■ **Your assignment**
The whole listing is to be set down again without alteration.

Entries supplied Start Marker

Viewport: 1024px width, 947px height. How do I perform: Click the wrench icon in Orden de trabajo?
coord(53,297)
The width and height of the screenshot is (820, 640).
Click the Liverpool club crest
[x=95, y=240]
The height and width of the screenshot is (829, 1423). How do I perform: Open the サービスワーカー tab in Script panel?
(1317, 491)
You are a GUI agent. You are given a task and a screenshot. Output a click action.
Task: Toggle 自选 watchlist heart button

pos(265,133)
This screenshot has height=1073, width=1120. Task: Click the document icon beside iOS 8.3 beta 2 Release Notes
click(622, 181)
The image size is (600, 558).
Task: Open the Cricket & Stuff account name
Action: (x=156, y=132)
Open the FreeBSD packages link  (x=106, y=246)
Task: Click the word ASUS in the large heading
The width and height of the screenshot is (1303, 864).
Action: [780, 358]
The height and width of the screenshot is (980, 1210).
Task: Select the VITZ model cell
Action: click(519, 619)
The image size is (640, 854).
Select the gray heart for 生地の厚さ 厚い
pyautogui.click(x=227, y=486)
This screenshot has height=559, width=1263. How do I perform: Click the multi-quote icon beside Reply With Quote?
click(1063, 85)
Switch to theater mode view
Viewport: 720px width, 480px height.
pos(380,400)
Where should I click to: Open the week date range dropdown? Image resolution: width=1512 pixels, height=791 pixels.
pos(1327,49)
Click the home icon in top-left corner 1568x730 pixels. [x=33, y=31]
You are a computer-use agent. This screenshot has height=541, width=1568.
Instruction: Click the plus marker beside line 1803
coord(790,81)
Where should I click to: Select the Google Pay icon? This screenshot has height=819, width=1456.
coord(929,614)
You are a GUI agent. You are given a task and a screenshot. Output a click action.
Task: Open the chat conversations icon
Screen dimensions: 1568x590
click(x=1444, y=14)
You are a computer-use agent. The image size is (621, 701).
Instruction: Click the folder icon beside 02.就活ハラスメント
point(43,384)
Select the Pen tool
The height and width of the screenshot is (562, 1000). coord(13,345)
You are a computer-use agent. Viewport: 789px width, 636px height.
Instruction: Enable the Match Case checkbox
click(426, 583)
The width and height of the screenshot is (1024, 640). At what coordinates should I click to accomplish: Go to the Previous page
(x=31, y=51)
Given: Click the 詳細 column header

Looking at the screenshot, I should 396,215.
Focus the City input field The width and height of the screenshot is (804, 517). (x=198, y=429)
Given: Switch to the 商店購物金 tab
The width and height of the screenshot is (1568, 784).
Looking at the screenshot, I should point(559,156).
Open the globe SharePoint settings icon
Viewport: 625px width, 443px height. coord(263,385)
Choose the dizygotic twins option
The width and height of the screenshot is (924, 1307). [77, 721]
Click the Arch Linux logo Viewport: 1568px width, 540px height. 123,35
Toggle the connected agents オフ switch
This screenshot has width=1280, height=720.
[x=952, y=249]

Entries supplied End Marker

■ **Result for this task**
Viewport: 1024px width, 947px height. How do I perform: Click the wrench icon in Orden de trabajo?
coord(53,297)
The width and height of the screenshot is (820, 640).
Click the Liverpool club crest
[x=95, y=240]
The height and width of the screenshot is (829, 1423). How do I perform: Open the サービスワーカー tab in Script panel?
(1317, 491)
You are a GUI agent. You are given a task and a screenshot. Output a click action.
Task: Toggle 自选 watchlist heart button

pos(265,133)
This screenshot has height=1073, width=1120. Task: Click the document icon beside iOS 8.3 beta 2 Release Notes
click(622, 181)
The image size is (600, 558).
Task: Open the Cricket & Stuff account name
Action: (x=156, y=132)
Open the FreeBSD packages link  (x=106, y=246)
Task: Click the word ASUS in the large heading
The width and height of the screenshot is (1303, 864).
Action: [780, 358]
The height and width of the screenshot is (980, 1210).
Task: Select the VITZ model cell
Action: click(519, 619)
The image size is (640, 854).
Select the gray heart for 生地の厚さ 厚い
pyautogui.click(x=227, y=486)
This screenshot has height=559, width=1263. How do I perform: Click the multi-quote icon beside Reply With Quote?
click(1063, 85)
Switch to theater mode view
Viewport: 720px width, 480px height.
pos(380,400)
Where should I click to: Open the week date range dropdown? Image resolution: width=1512 pixels, height=791 pixels.
pos(1327,49)
Click the home icon in top-left corner 1568x730 pixels. [x=33, y=31]
You are a computer-use agent. This screenshot has height=541, width=1568.
Instruction: Click the plus marker beside line 1803
coord(790,81)
Where should I click to: Select the Google Pay icon? This screenshot has height=819, width=1456.
coord(929,614)
You are a GUI agent. You are given a task and a screenshot. Output a click action.
Task: Open the chat conversations icon
Screen dimensions: 1568x590
click(x=1444, y=14)
You are a computer-use agent. The image size is (621, 701).
Instruction: Click the folder icon beside 02.就活ハラスメント
point(43,384)
Select the Pen tool
The height and width of the screenshot is (562, 1000). coord(13,345)
You are a computer-use agent. Viewport: 789px width, 636px height.
Instruction: Enable the Match Case checkbox
click(426, 583)
The width and height of the screenshot is (1024, 640). At what coordinates should I click to accomplish: Go to the Previous page
(x=31, y=51)
Given: Click the 詳細 column header

Looking at the screenshot, I should 396,215.
Focus the City input field The width and height of the screenshot is (804, 517). (x=198, y=429)
Given: Switch to the 商店購物金 tab
The width and height of the screenshot is (1568, 784).
Looking at the screenshot, I should point(559,156).
Open the globe SharePoint settings icon
Viewport: 625px width, 443px height. coord(263,385)
Choose the dizygotic twins option
The width and height of the screenshot is (924, 1307). [77, 721]
Click the Arch Linux logo Viewport: 1568px width, 540px height. 123,35
Toggle the connected agents オフ switch
This screenshot has width=1280, height=720.
[x=952, y=249]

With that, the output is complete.